> _Working data_
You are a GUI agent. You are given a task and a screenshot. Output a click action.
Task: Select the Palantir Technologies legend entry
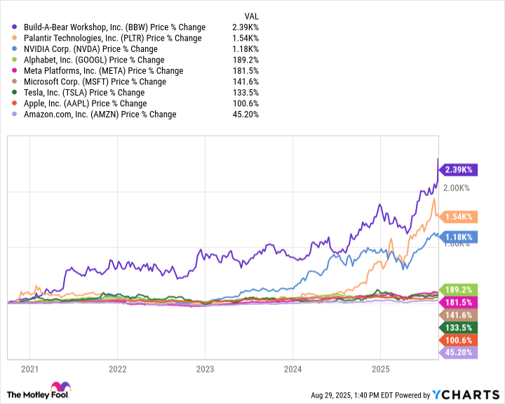pyautogui.click(x=111, y=38)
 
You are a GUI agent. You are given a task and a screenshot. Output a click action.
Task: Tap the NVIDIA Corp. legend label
pyautogui.click(x=90, y=49)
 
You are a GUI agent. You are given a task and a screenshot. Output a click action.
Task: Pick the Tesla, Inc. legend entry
pyautogui.click(x=83, y=92)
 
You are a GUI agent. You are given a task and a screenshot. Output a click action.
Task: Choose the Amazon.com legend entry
pyautogui.click(x=98, y=114)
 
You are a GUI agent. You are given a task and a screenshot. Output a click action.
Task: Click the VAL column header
pyautogui.click(x=251, y=15)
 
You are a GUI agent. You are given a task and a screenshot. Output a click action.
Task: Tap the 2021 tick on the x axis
pyautogui.click(x=30, y=369)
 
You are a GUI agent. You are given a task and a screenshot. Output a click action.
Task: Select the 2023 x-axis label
pyautogui.click(x=205, y=369)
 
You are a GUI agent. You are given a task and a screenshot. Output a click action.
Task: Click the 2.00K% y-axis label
pyautogui.click(x=455, y=188)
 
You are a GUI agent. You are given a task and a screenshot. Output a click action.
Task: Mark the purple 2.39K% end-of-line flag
pyautogui.click(x=458, y=170)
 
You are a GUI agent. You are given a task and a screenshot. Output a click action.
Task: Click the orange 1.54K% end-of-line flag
pyautogui.click(x=458, y=218)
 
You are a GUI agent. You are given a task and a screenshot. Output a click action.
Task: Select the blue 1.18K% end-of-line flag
pyautogui.click(x=458, y=237)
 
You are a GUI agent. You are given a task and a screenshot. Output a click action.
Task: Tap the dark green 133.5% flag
pyautogui.click(x=458, y=327)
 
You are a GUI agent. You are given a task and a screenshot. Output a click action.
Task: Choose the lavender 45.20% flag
pyautogui.click(x=458, y=353)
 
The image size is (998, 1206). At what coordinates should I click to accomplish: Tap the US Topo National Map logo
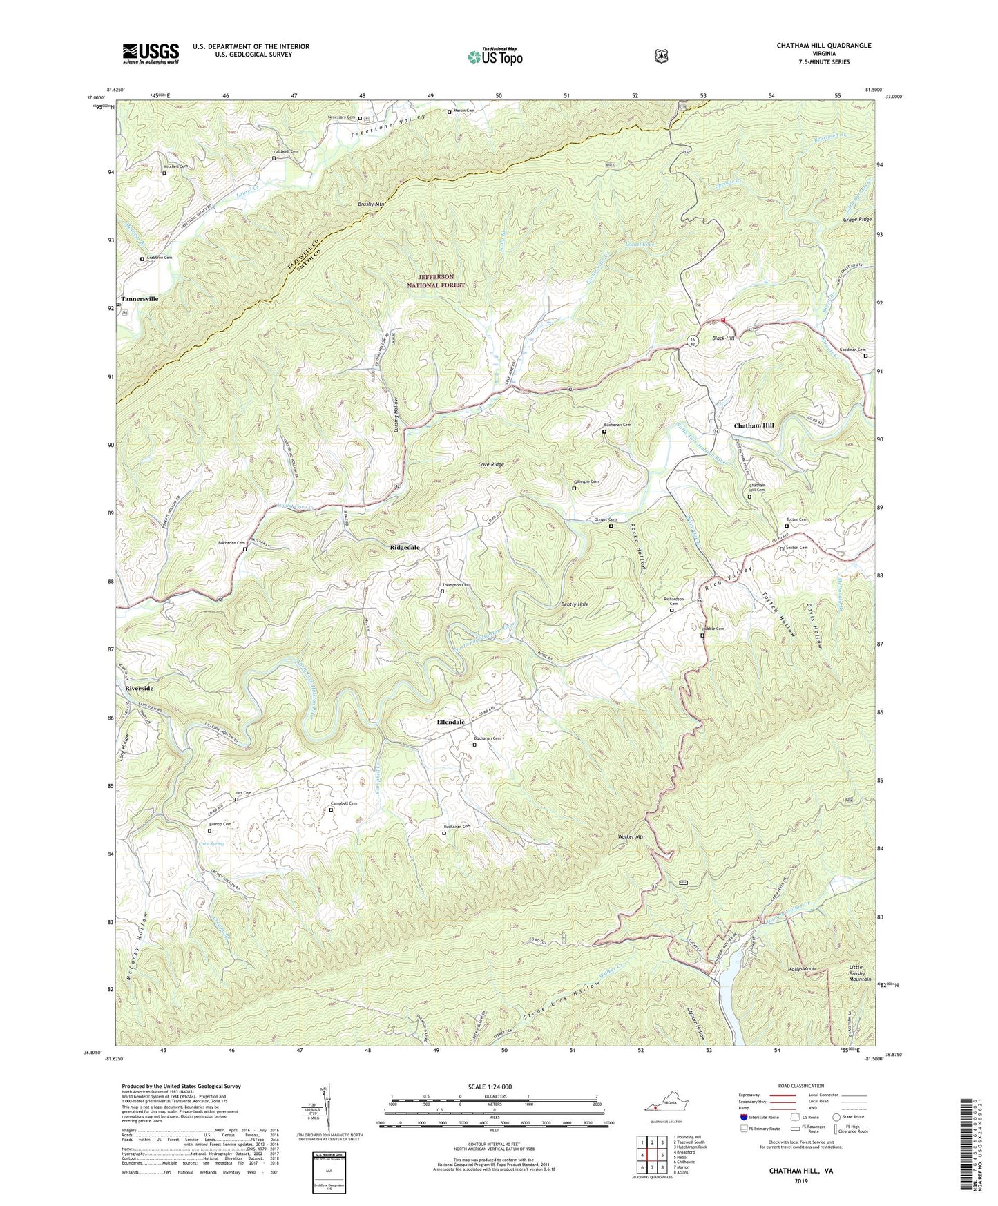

> _Work to be completed_
Collect every line in the records that contains the string "axis". Case counts.

> _Result_
Task: Tap the 2021 tick on the x axis
Task: Select the 2023 x-axis label
Task: Click the 2.00K% y-axis label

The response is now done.